RECORD EXCERPTS: Begin

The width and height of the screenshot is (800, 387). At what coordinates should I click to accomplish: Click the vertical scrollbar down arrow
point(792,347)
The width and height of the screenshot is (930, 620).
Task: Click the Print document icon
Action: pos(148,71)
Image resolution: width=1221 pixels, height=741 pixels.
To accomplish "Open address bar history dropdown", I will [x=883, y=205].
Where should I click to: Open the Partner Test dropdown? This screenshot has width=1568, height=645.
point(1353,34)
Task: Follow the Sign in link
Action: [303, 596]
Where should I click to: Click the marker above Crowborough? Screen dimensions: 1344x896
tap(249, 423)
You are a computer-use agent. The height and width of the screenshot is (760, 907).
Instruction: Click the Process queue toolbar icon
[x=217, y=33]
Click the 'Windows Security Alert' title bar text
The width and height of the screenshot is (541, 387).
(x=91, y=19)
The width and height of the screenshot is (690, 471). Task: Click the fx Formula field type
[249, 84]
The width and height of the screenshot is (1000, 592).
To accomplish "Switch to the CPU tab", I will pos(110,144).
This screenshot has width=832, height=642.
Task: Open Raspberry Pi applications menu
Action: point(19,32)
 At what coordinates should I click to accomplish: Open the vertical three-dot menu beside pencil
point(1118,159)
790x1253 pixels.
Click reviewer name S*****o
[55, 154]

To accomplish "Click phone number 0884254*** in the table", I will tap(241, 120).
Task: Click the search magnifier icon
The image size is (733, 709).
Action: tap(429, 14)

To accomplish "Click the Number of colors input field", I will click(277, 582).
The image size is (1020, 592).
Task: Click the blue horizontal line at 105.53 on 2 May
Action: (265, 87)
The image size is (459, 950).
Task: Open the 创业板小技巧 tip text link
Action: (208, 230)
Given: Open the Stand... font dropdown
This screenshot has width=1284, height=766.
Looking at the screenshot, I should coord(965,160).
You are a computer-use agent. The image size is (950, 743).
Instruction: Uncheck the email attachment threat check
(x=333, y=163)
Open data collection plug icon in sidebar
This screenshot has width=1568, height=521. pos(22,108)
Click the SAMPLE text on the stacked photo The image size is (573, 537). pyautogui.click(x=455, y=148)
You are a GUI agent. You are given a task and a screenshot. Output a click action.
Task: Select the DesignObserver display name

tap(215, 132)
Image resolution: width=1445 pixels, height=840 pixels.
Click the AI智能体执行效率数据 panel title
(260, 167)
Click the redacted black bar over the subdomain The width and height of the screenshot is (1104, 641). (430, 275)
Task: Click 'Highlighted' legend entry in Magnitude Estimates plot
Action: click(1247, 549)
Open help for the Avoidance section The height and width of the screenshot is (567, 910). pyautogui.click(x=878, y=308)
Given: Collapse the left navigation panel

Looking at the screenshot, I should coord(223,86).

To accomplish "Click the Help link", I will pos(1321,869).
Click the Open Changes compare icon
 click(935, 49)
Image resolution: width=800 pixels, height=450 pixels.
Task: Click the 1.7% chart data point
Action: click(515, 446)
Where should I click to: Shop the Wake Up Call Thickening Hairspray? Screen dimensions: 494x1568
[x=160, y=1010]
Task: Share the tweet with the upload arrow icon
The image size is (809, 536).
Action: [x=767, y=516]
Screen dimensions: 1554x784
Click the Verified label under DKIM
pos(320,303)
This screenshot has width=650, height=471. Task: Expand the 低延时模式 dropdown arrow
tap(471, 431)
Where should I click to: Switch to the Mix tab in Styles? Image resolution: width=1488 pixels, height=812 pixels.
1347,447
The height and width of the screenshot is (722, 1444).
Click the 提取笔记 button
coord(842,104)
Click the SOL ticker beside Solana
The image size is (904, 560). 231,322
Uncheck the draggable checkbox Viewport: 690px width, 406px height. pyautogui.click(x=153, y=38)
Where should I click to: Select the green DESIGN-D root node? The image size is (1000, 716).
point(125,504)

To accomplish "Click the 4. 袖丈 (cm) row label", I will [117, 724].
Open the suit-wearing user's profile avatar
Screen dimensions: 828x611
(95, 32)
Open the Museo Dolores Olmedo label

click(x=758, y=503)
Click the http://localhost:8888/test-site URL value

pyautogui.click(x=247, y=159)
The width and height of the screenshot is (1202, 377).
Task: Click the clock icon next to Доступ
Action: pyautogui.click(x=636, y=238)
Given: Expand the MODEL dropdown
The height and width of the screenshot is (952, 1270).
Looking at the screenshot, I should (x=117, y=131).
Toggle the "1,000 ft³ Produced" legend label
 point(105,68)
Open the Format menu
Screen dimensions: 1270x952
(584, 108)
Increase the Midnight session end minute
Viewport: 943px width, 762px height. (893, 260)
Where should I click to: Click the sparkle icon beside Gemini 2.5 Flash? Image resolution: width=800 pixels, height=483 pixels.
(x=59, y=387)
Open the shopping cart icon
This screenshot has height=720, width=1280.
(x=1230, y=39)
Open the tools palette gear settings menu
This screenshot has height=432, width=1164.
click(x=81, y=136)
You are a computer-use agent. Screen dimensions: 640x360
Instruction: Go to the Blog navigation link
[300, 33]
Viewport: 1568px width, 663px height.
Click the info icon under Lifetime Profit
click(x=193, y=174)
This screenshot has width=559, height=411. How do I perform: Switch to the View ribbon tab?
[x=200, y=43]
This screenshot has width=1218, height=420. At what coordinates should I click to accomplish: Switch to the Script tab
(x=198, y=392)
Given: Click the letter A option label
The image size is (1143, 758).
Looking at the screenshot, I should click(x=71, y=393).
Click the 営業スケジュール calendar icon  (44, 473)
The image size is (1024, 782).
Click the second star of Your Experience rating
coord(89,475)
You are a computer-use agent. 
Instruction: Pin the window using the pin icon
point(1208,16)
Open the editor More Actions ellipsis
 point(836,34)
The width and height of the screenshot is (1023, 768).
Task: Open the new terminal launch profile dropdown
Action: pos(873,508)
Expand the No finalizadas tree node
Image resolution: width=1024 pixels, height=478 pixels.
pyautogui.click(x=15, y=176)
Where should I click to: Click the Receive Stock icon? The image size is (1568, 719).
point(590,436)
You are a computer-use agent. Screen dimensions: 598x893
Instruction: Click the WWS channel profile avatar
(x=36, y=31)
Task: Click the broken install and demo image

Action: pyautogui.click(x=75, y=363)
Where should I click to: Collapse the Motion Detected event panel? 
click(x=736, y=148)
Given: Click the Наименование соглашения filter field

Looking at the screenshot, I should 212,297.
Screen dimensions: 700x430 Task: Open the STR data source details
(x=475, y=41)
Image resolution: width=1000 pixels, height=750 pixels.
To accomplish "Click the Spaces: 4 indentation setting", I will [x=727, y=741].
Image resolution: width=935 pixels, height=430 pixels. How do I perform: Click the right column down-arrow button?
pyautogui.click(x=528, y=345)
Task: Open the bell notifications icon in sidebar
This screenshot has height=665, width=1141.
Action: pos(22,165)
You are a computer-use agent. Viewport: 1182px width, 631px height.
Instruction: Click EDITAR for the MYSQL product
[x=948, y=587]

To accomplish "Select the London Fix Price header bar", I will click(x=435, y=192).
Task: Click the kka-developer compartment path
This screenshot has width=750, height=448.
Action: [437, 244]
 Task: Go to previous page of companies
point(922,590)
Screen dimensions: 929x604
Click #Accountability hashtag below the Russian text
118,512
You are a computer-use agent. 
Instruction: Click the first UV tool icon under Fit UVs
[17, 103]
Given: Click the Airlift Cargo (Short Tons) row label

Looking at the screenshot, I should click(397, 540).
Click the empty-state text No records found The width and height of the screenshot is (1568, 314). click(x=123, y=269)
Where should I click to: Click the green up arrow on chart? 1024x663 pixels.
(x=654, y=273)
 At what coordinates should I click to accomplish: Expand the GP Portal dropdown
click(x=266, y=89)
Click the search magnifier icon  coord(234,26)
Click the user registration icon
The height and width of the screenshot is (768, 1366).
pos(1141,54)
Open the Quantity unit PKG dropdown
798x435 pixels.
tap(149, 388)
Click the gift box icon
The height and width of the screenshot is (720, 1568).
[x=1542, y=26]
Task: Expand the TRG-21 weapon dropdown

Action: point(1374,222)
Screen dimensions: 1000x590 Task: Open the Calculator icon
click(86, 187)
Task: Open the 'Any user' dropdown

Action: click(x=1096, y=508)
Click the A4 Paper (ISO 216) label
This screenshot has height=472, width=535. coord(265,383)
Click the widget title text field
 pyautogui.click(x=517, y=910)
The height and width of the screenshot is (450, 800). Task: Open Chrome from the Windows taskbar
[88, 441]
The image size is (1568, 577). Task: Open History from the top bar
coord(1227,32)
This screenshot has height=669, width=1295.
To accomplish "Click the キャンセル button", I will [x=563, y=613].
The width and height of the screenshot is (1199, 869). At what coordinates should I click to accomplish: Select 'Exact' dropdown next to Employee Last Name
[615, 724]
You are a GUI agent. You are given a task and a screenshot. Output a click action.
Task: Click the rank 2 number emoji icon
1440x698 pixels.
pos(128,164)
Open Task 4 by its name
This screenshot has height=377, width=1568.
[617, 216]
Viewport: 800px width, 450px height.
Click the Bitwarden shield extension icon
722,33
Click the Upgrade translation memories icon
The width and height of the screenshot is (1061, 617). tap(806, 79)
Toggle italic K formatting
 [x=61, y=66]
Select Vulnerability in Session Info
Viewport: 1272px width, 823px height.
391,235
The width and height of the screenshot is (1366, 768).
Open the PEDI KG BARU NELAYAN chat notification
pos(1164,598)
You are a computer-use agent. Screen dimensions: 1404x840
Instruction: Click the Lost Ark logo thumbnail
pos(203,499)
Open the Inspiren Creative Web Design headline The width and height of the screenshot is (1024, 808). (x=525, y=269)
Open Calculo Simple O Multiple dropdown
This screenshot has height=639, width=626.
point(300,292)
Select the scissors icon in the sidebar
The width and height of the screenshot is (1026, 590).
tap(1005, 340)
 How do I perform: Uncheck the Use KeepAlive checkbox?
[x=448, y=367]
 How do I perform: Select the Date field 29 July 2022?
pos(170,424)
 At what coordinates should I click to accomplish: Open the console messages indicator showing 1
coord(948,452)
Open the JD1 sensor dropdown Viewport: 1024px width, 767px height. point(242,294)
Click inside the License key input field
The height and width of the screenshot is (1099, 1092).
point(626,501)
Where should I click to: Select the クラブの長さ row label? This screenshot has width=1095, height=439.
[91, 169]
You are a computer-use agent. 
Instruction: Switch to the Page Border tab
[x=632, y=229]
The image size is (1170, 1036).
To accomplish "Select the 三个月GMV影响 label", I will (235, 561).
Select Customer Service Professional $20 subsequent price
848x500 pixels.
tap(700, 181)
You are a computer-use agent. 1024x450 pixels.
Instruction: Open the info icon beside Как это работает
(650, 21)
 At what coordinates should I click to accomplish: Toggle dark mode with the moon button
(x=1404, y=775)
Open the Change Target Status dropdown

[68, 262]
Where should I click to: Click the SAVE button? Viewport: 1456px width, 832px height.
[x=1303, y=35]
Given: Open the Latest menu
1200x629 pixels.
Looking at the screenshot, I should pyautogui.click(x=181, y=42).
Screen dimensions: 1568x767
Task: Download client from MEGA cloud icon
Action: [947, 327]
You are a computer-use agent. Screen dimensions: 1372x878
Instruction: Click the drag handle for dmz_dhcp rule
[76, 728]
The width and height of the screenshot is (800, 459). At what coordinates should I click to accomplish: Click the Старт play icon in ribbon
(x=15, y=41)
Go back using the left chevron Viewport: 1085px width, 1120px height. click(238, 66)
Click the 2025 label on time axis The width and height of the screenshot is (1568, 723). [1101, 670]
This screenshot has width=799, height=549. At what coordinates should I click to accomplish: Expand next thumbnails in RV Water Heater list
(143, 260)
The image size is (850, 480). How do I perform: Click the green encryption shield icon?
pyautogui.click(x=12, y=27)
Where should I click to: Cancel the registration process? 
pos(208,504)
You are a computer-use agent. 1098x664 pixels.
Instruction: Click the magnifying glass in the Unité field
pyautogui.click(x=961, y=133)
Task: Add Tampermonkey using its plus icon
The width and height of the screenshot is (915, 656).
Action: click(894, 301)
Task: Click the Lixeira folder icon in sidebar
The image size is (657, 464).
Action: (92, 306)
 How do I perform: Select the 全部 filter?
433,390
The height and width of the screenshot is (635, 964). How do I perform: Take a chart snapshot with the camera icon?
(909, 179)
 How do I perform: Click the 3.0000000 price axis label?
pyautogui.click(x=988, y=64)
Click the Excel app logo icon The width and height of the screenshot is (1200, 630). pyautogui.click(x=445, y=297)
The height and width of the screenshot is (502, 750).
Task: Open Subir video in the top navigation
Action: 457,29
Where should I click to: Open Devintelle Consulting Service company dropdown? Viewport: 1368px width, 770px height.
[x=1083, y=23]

RECORD EXCERPTS: End

-- EXERCISE OBJECTIVE --
Your answer must be the lines from the first line of the records through the line containing "You are a computer-use agent. The height", copied exactly.

-- TASK ANSWER --
The width and height of the screenshot is (800, 387). At what coordinates should I click to accomplish: Click the vertical scrollbar down arrow
point(792,347)
The width and height of the screenshot is (930, 620).
Task: Click the Print document icon
Action: pos(148,71)
Image resolution: width=1221 pixels, height=741 pixels.
To accomplish "Open address bar history dropdown", I will [x=883, y=205].
Where should I click to: Open the Partner Test dropdown? This screenshot has width=1568, height=645.
point(1353,34)
Task: Follow the Sign in link
Action: [303, 596]
Where should I click to: Click the marker above Crowborough? Screen dimensions: 1344x896
tap(249, 423)
You are a computer-use agent. The height and width of the screenshot is (760, 907).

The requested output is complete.